Prof. Jean-Pierre Leburton briefed Phys.org on the research he and his colleagues – Anuj Girdhar, Chaitanya Sathe and Klaus Schulten – conducted. "Simulations are presently leading experimental efforts on this specific topic – but transport models based on density functional theory cannot handle a large number of atoms due to limited computational resources," Leburton tells Phys.org, recounting some of the challenges the scientists faced. Density functional theory, or DFT, is a quantum mechanical modeling method used in physics and chemistry to investigate the electronic structure of many-body systems.
"In addition," Leburton continues, "these models are restricted to solid-state systems, while we're dealing with a hybrid solid-liquid system. For this reason, very simplistic and idealistic physical conditions are assumed on graphene nanoribbons." Such assumptions include uniform GNR widths with perfect armchair or zigzag edges, the nanopore being placed in the center of the graphene nanoribbon, and an absence of electrostatic perturbations from either the electrolytic solution or the dielectric supporting the graphene nanoribbon."In our approach, we use a multiorbital tight-binding (TB) technique that can handle a much larger number of atoms than DFT to account for the non-uniform GNR width, its irregular edges, and various sizes and positions of the nanopore," Leburton explains. The TB technique uses a superposition of wave functions of isolated atoms located at each atomic site to calculate the electronic band structure of solids.
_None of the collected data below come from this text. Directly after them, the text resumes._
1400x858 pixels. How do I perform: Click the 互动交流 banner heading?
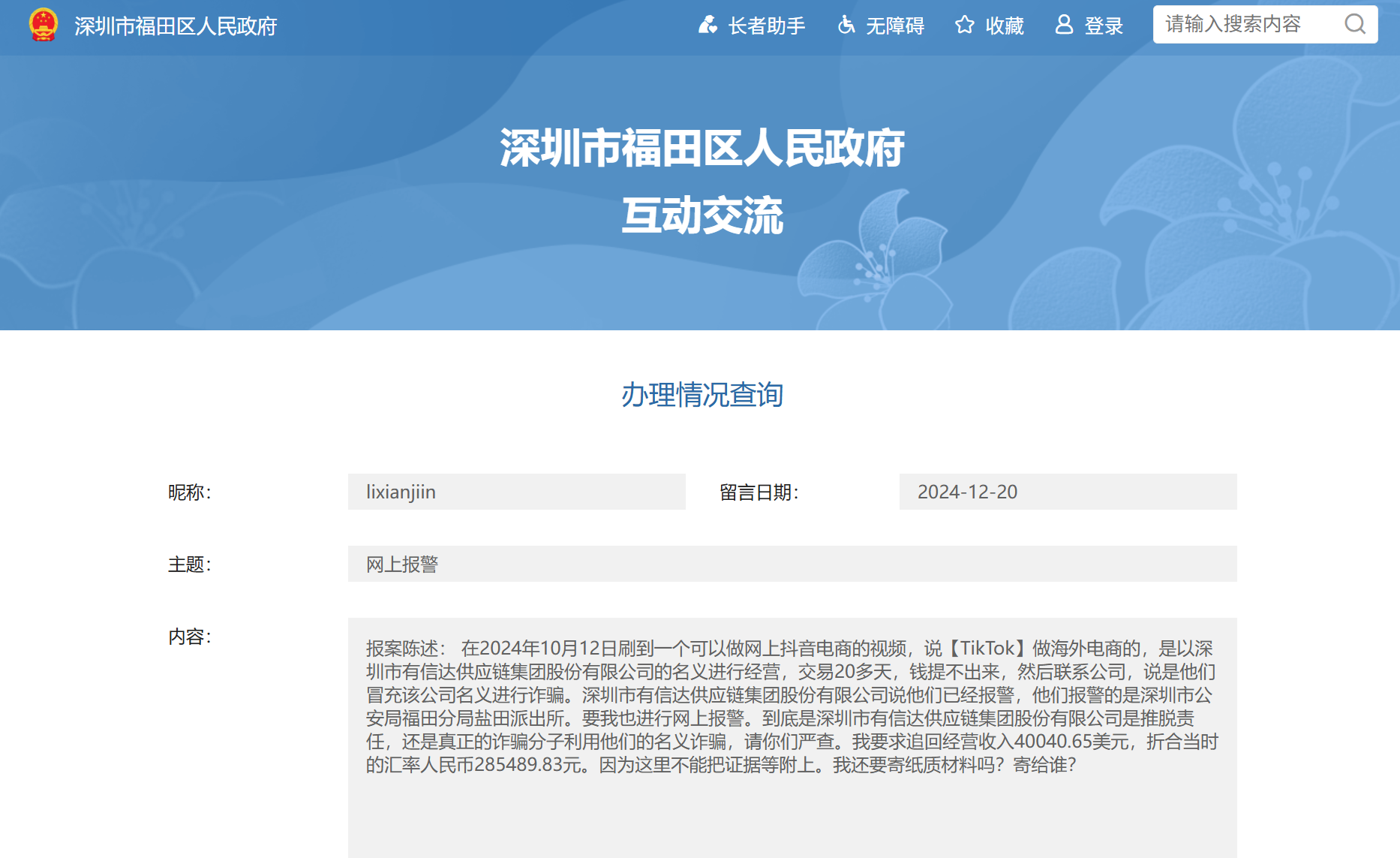(702, 215)
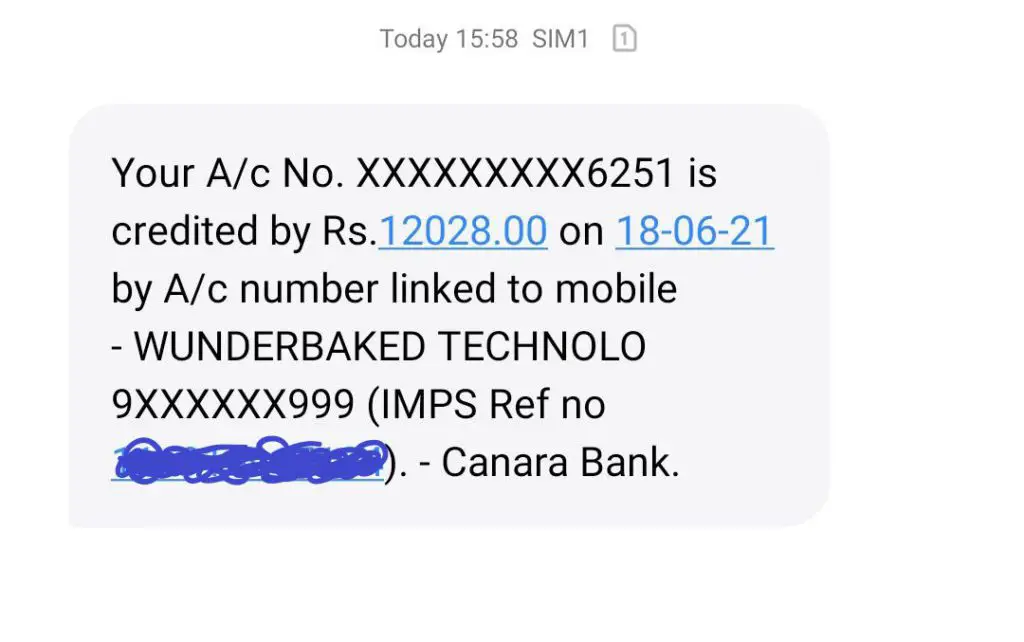Tap the word 'mobile' in message
The height and width of the screenshot is (642, 1024).
pos(616,289)
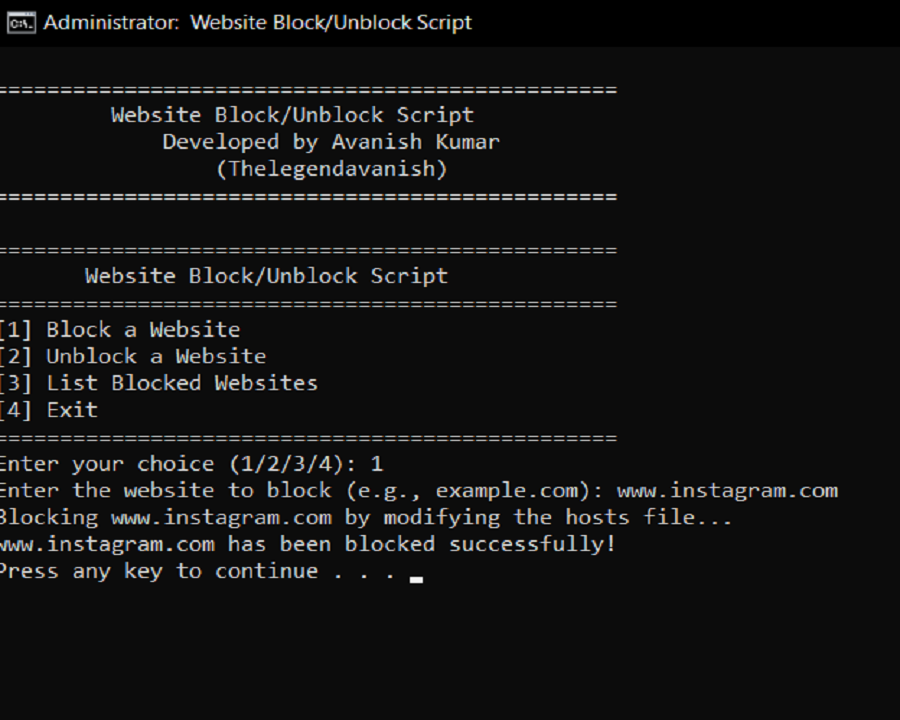This screenshot has height=720, width=900.
Task: Select menu option "[1] Block a Website"
Action: coord(120,330)
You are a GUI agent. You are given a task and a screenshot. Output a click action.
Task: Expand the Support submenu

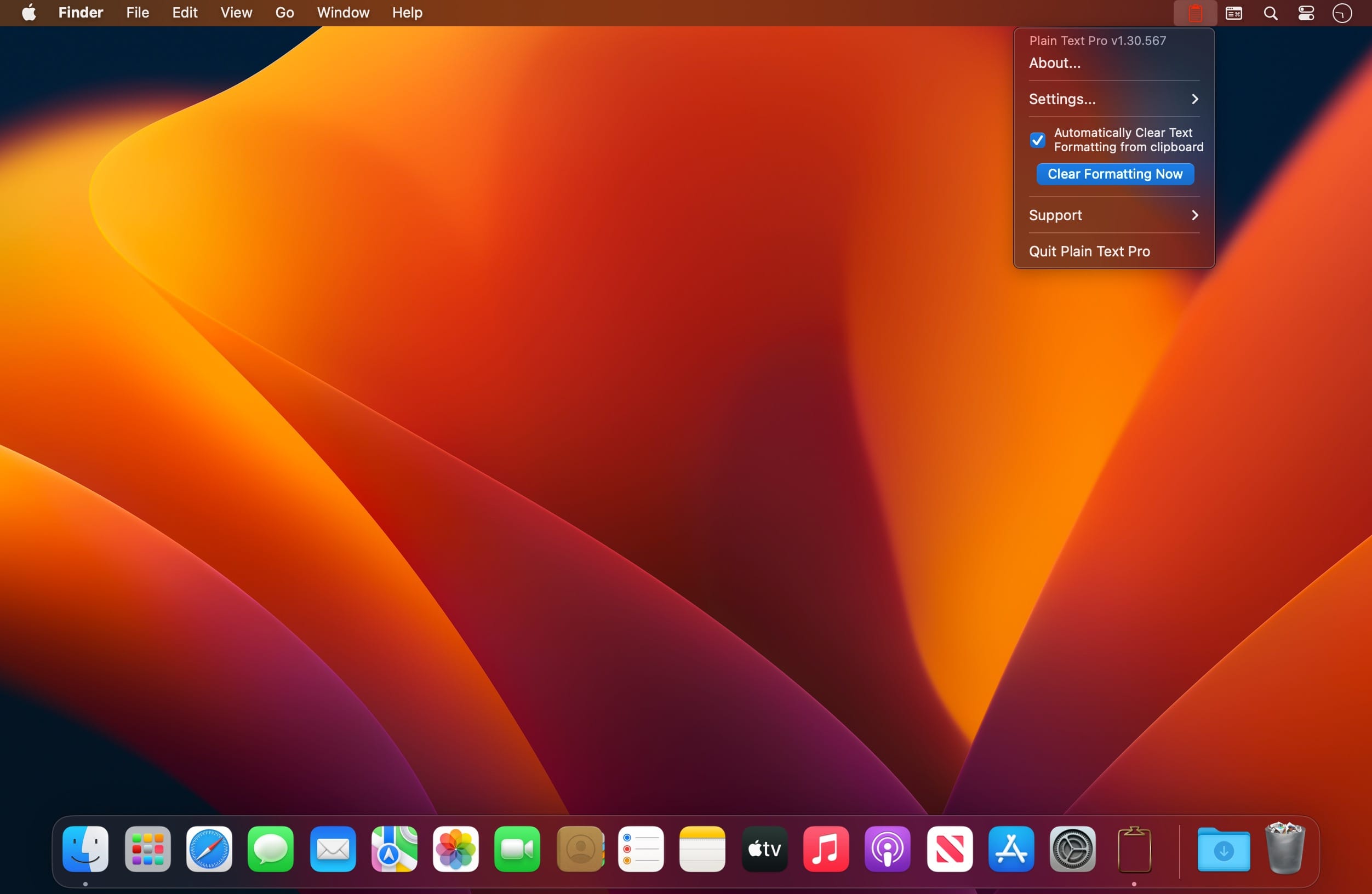(x=1112, y=214)
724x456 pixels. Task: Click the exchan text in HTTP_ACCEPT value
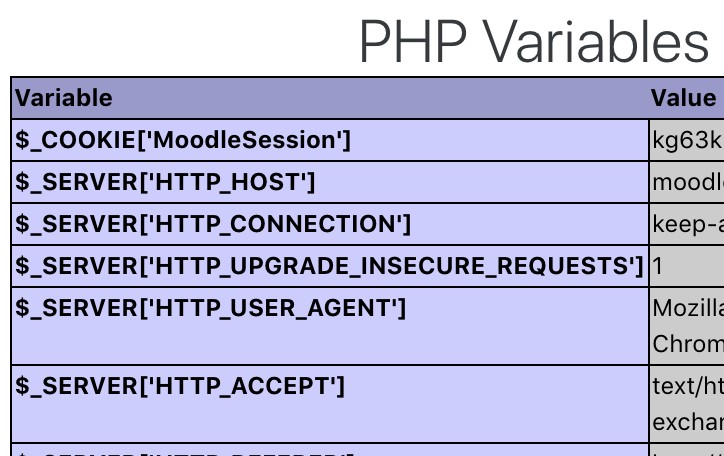tap(687, 422)
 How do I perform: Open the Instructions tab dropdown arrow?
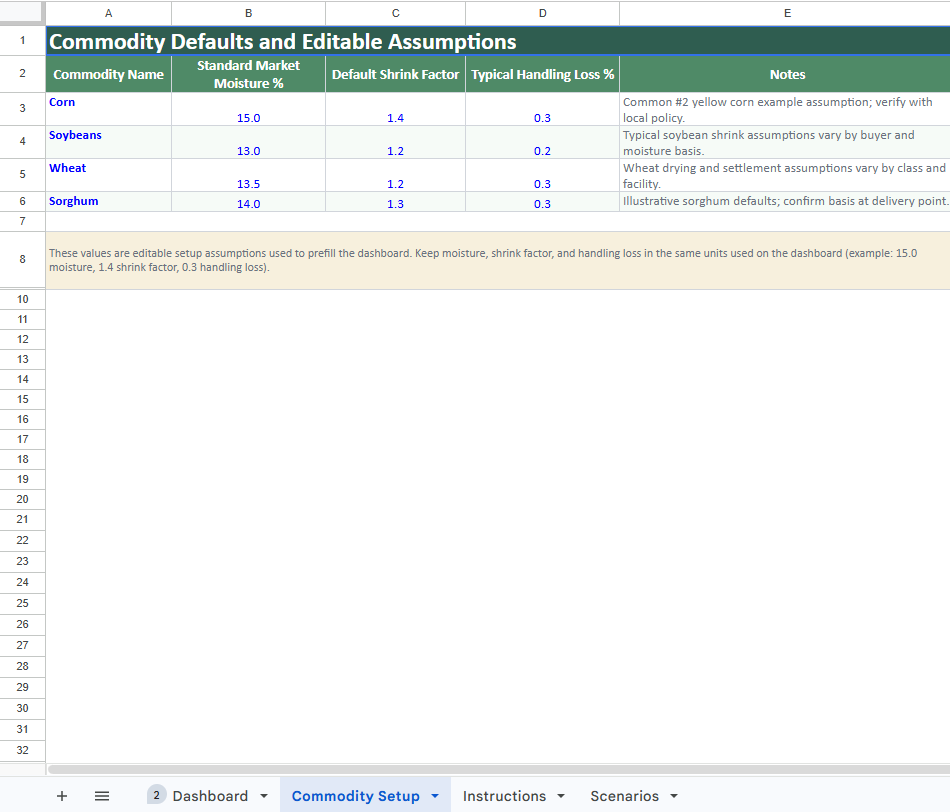click(560, 795)
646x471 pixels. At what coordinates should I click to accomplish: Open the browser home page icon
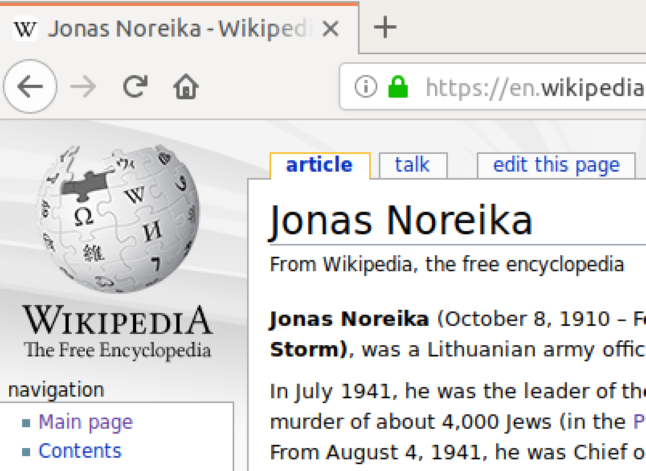pos(186,87)
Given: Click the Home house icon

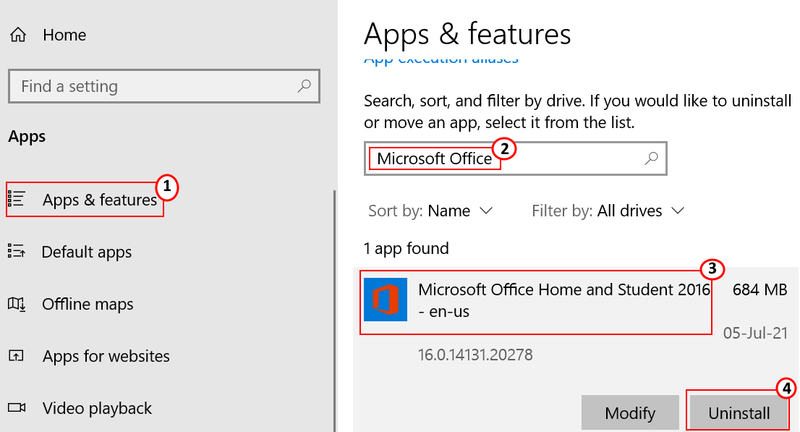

"The electronic spectrum obtained from the tight binding model is then fed into a transport model based on a non-equilibrium Green function technique to compute the electrical conductance in general GNR configurations." A non-equilibrium Green (aka Green's) function, or NEGF, can be used to solve an inhomogeneous differential equation with boundary conditions in a way that is roughly analogous to the use of Fourier series in the solution of ordinary differential equations. Over the last decade, NEGF techniques have become widely used in corporate, engineering, government, and academic laboratories for modeling high-bias, quantum electron and hole transport in a wide variety of materials and devices.